22 Şubat 2013 Cuma

Ceset Hırsızı

Sinemada, çizgili yada çizgisiz edebiyatta korkuyla ilk kez nasıl yüzleştiniz, hatırlıyor musunuz? Korku insanın ilk ve en eski duygusu. Bu nedenle ona karşı kimsenin tarafsız tutum takınabileceğini düşünemiyorum. Ya ona tutkunsunuzdur, ya da yanına bile yaklaşamazsınız.

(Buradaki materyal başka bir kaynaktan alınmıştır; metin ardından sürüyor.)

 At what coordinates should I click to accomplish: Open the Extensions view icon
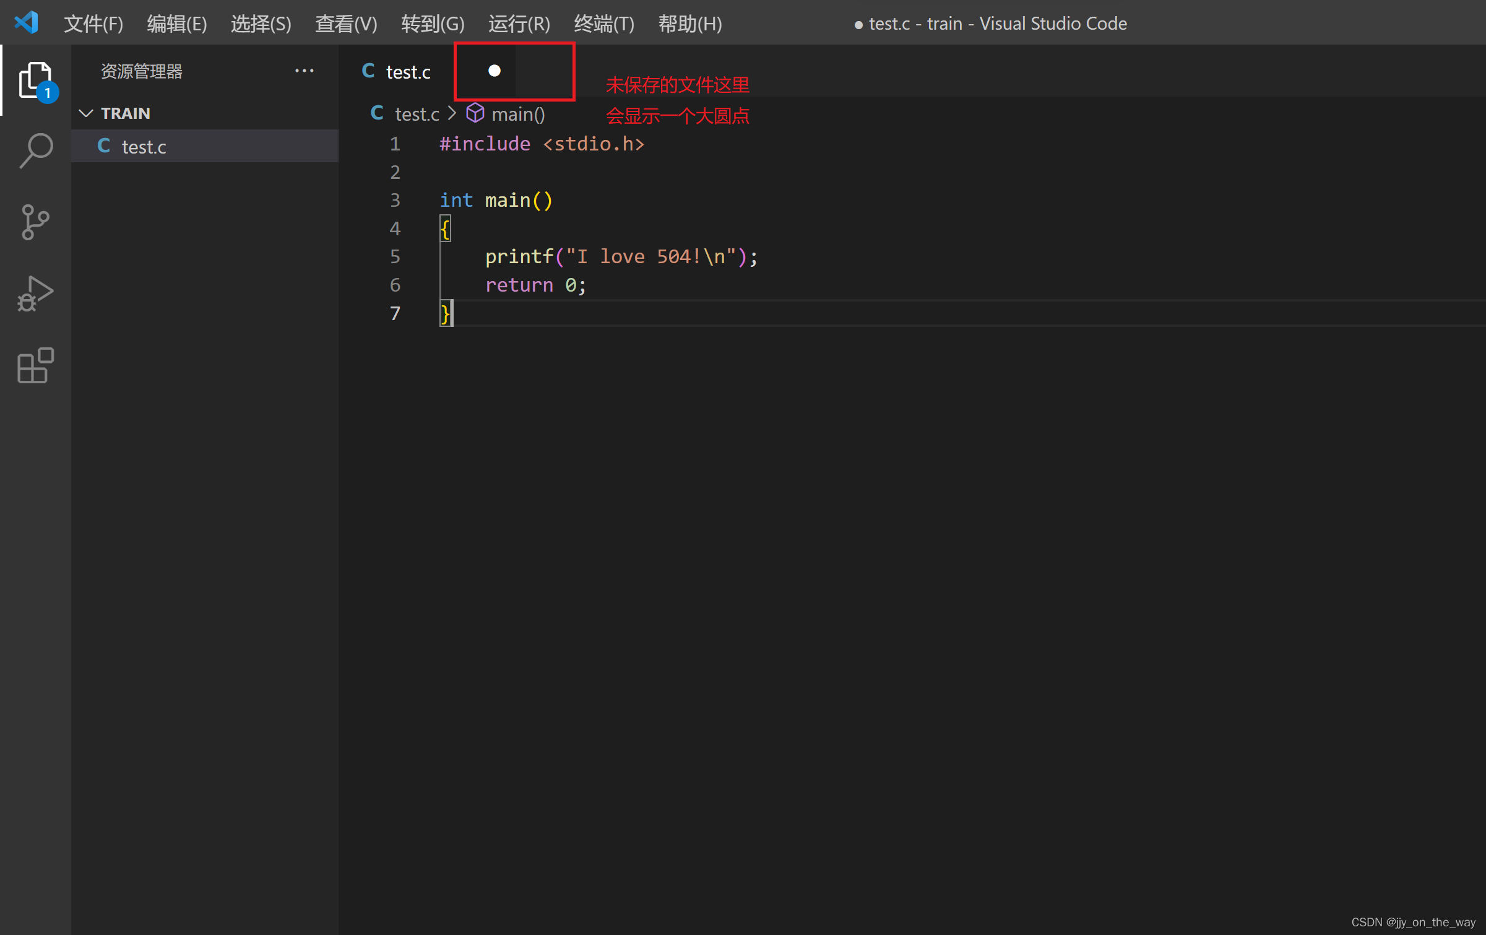click(x=35, y=365)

Aynı şekilde korku edebiyatı ve sineması da sizin için ya bir vazgeçilmezdir veya ondan nefret edercesine uzak durursunuz... Ama asla kayıtsız kalamazsınız.  Yani şöyle bir şey yoktur: "Ehem! korku filmlerini özel bir yere oturtamam, hani olursa belki seyrederim, benim için ayrı bir önem arzetmez". Bunu birinden duyduysanız, bilin ki yalandır!

İlk korktuğunuz filmi ve kitabı da işte bu nedenle mutlaka hatırlayacaksınızdır, aksi taktirde öylesine rahatsız olmuşsunuzdur ki, onu bir daha hiç hatırlamamak maksadıyla bilinçaltınızın da altında bir yerlere tıkıştırmışsınızdır... Ama bu yine de unuttuğunuz anlamına gelmez.

Ben bu soruyu kendime yeni sormuş değilim ama geçenlerde beni korkutan ilk çizgihikâyenin bir gotik edebiyat uyarlaması olduğu ve bir de sinema versiyonunun bulunduğunu üstelik bunların ikisini de bilmediğimi fark edip, bu eksikliği gidermek üzere kolları sıvadım.

Söz konusu filmi Youtube'da, hikâyeyi içeren kitabı da Kadıköy Nezih'te buldum. Ayrıca sanırım bir klasik olduğu için internette önemli bir e-kitap sitesinde orijinal metine de eriştim.

İlk baskı kapağını yanda gördüğünüz The Body Snatcher / Ceset Hırsızı'ndan bahsediyorum tabi, İskoç yazar Robert Louis Stevenson'ın 1884'de yayınlanan kısa hikâyesinden. Ünlü yazarın bizdeki tanınmışlığı Dr Jekyll ve Mr Hyde ile Define Adası'yla sınırlı olduğu için pek bilindiğini sanmadığım bu eseri, gördüğüm kadarıyla ilk defa Can Yayınları'ndan 2012'de 'Dr. Jekyll ve Mr. Hyde ve Diğer Fantastik Öyküler' adı altında, gotikromantik dizisi bünyesinde çıkmış.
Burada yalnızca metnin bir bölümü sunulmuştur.